ClaytonCross
Kinder reader Inflection wanted
This is true. I was playing around with character creation on D&D beyond and decided to turn on variant encumbrance for my Strength 8 wizard. After giving him his gear using the starting gear in the PHB, I removed the hemp robe, the torches, and reduced rations from 10 to 5 days. He was still overweight (42lbs, needed 40 or less to be unaffected be weight) and had his speed reduced to 20 feet. If people used the variant encumbrance rules, you would definitely see higher strength scores.. or more pack mules. Problem is, recording and calculating weight is a major pain. Without DNDbeyond or other sheet to autocalculate, I don't think I'd want to bother with it.

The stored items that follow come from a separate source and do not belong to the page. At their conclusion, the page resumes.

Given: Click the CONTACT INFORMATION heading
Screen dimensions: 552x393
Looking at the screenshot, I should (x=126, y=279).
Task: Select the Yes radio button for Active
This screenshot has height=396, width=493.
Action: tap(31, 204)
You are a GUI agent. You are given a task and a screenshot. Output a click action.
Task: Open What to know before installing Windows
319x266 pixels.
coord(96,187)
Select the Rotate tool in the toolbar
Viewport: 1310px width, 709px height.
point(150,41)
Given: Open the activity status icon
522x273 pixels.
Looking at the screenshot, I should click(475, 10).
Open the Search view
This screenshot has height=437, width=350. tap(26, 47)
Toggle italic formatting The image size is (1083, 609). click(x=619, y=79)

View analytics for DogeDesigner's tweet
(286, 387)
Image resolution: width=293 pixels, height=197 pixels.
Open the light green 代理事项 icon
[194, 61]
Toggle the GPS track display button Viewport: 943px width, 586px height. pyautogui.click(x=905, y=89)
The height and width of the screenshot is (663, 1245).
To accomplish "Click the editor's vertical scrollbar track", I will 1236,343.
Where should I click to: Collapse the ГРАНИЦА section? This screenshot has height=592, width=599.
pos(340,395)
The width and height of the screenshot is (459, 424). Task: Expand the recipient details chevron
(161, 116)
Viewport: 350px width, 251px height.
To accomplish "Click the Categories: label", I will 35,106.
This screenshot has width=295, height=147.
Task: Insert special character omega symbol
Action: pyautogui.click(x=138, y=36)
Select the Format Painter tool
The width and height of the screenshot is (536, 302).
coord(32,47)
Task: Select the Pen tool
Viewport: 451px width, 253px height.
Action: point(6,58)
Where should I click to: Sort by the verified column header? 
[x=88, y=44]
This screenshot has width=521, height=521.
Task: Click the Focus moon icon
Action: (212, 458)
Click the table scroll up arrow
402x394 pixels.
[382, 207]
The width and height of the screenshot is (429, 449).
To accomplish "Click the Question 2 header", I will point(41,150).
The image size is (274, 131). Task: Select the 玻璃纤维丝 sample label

Right and I hear that a lot, but then your ignoring the effects of not being strong. The effect is their is no such thing as weakness. … Every suddenly not only becomes strong but VERY strong. Strong to the point where the strength stat becomes trivial.. but not by the rules, but because a meta game reason of not wanting write stuff down on a piece of paper or use auto calculating sheet like MPMB or some formulas in excel which provides the required information to use strength. I am also guessing you, never run across heavy doors with strength requirement? you don't roll for swim, jump, climb check very often if ever, am I right? What about shove and grapple, rules? Those rule are in the book. If GMs are ignoring them for the meta game reason of not wanting deal with the "major pain of calculating weight" that's fine, but it comes with the side effect of devaluing the stat that it exists to reinforce. If a GM never uses perception, insight, or survival but uses investigation and knowledge skill or puzzles expect players to increase intellect because they don't see the point in wisdom. Making intellect less functional intellect will not suddenly make wisdom better because its being nerfed to uselessness unless its your spell caster ability.